Exercise text:
* * * * * * * * *
SX160is is much better than SX150,
I mean we get what we pay for.
it adds up 4x more zooom, faster focusing, better battery backup and 2mp extra(an advantage in some cases like cropping and printing) and also Sx160is looks better than 150(just see this) focussing in SX150is at long zoom is a bit slower.
also most of the canon cameras have an advantage of CHDK that adds up even more functionality like RAW mode, bracketing , ability to run scripts and more which is not seen in the cameras at this price range.


----------



## animes_d (Jun 30, 2013)

@Im2k 1st of all the link of gizmodo was funny and abt sx160, I dnt knw may b i cld nt appreciate it bcz i'm nt so pro abt camera. Bt I'm learning. And also I didnt have the sx150, so hardly I can compare wth tht, physically. Anyways thanks for pointing out.


----------



## nac (Jul 5, 2013)

Congrats Pratyush 

Read user manual for the start and read basics about photography here


----------



## pratyush997 (Jul 5, 2013)

nac said:


> Congrats Pratyush
> 
> Read user manual for the start and read basics about photography here


Bud, I just posted a link which got the product under 10k   
Well Thanks for Link 

PS- I never bought it


----------



## nac (Jul 5, 2013)
* * * * * * * * *
Work required: Set down the full camera forum thread, matching every character of the original. The listing is separate material from the camera forum thread.

Material shown:
* * * * * * * * *
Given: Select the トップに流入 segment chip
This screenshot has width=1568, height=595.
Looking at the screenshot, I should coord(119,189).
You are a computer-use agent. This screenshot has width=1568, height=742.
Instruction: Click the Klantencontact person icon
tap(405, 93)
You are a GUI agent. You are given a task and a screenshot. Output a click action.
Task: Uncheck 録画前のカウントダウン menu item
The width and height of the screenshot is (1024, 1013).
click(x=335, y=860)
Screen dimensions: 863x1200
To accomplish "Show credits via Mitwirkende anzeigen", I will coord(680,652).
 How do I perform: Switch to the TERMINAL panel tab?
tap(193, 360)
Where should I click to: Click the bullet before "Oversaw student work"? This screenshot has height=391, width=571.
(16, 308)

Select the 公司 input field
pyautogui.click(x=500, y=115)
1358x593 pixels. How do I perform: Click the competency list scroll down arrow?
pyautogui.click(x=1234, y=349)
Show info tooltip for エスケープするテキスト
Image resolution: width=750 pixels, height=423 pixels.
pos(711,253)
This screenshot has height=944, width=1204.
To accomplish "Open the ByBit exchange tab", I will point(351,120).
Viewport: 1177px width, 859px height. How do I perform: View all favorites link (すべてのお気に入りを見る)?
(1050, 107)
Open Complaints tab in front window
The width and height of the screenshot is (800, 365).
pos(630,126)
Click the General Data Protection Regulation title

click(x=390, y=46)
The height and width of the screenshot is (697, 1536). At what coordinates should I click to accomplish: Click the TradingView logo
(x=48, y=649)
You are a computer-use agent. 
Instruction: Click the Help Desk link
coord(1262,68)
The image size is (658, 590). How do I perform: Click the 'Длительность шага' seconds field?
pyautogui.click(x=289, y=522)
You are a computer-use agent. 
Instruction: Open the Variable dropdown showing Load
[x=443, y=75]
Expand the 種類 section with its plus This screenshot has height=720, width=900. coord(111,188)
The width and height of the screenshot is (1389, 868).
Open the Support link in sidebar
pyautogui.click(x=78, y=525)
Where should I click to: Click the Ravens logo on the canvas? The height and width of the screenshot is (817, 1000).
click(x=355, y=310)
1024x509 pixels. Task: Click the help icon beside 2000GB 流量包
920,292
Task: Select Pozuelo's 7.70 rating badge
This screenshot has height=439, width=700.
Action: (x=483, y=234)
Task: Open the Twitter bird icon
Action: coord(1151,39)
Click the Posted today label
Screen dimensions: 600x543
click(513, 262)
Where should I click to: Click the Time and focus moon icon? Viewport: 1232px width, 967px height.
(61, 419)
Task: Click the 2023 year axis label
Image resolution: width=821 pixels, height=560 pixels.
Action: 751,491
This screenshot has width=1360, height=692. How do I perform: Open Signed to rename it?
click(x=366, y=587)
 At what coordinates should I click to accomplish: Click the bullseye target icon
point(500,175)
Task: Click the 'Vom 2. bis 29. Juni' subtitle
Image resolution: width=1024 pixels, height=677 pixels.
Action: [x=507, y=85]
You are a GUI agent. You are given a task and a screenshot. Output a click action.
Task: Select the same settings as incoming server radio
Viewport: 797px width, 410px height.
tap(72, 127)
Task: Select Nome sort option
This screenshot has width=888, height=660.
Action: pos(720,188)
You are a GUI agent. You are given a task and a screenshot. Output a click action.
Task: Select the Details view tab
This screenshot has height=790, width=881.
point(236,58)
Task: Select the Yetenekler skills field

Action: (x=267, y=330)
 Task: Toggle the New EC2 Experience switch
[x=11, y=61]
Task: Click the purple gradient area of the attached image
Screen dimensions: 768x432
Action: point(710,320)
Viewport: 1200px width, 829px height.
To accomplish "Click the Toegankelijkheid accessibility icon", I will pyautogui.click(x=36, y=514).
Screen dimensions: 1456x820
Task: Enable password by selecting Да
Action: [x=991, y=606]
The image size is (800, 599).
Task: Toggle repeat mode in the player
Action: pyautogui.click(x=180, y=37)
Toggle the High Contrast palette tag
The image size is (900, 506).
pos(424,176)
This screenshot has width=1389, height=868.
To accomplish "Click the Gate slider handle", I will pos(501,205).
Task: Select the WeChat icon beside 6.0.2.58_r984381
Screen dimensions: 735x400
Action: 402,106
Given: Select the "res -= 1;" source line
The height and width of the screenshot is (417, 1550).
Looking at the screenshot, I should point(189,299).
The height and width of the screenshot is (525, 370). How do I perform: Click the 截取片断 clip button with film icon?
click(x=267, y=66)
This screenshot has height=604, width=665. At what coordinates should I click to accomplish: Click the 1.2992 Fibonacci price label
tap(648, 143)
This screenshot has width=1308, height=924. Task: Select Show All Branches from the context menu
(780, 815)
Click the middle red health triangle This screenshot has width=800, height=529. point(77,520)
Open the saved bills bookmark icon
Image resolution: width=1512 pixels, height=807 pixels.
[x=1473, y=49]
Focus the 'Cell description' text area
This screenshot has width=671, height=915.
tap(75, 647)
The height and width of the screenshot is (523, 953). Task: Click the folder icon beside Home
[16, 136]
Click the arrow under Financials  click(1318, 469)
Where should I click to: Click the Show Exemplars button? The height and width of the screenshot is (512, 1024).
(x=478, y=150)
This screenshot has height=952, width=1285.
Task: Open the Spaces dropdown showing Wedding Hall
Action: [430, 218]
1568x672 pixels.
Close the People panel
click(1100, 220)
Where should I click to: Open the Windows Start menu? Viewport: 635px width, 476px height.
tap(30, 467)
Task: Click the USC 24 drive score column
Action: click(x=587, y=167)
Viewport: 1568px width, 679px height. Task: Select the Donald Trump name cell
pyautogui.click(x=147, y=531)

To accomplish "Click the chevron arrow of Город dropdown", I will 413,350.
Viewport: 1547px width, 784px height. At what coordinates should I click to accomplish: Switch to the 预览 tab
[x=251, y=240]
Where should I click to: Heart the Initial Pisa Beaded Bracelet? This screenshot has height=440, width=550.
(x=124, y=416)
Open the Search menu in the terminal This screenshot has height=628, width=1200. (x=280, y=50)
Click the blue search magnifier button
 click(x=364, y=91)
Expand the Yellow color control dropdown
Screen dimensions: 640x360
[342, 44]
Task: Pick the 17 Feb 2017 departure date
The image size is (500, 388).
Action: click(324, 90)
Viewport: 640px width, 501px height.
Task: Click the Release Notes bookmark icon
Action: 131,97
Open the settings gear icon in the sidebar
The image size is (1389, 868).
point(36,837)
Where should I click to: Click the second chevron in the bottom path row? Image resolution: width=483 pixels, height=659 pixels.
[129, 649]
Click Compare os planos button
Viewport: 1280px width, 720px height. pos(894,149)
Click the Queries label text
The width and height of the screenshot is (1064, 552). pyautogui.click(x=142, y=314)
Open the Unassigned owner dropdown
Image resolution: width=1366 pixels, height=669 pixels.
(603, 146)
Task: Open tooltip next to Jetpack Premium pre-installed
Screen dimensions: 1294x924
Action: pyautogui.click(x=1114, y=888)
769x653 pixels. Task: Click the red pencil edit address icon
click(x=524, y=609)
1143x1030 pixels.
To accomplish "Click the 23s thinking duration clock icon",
* * * * * * * * *
Response to this exercise:
SX160is is much better than SX150,
I mean we get what we pay for.
it adds up 4x more zooom, faster focusing, better battery backup and 2mp extra(an advantage in some cases like cropping and printing) and also Sx160is looks better than 150(just see this) focussing in SX150is at long zoom is a bit slower.
also most of the canon cameras have an advantage of CHDK that adds up even more functionality like RAW mode, bracketing , ability to run scripts and more which is not seen in the cameras at this price range.


----------



## animes_d (Jun 30, 2013)

@Im2k 1st of all the link of gizmodo was funny and abt sx160, I dnt knw may b i cld nt appreciate it bcz i'm nt so pro abt camera. Bt I'm learning. And also I didnt have the sx150, so hardly I can compare wth tht, physically. Anyways thanks for pointing out.


----------



## nac (Jul 5, 2013)

Congrats Pratyush 

Read user manual for the start and read basics about photography here


----------



## pratyush997 (Jul 5, 2013)

nac said:


> Congrats Pratyush
> 
> Read user manual for the start and read basics about photography here


Bud, I just posted a link which got the product under 10k   
Well Thanks for Link 

PS- I never bought it


----------



## nac (Jul 5, 2013)